— Exercise objective —
The answer must consist of every line from the entries below that contains the word "height".

● ● ● ● ●

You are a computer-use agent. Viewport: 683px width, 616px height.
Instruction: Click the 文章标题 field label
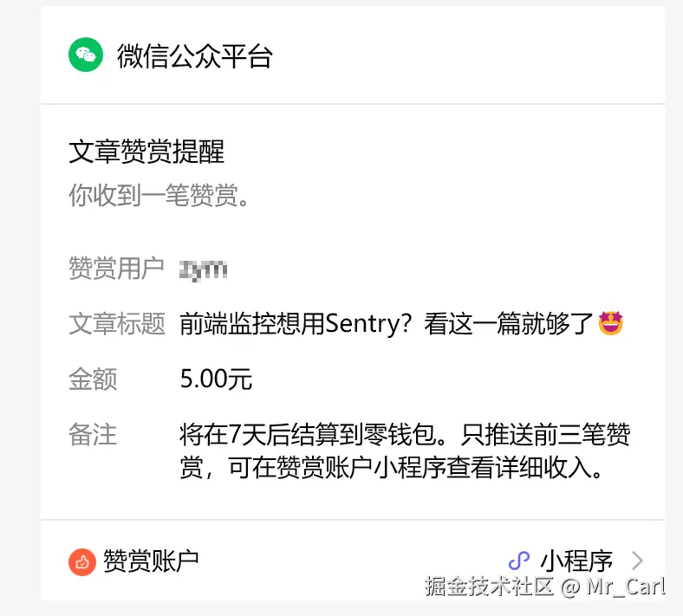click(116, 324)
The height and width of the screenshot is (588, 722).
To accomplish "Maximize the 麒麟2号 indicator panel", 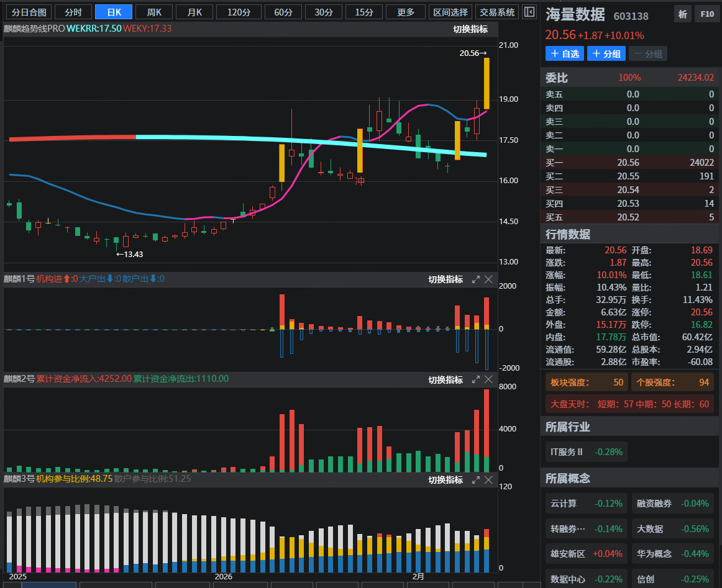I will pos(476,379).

● ● ● ● ●

— Solution for this problem —
You are a computer-use agent. Viewport: 683px width, 616px height.
The height and width of the screenshot is (588, 722).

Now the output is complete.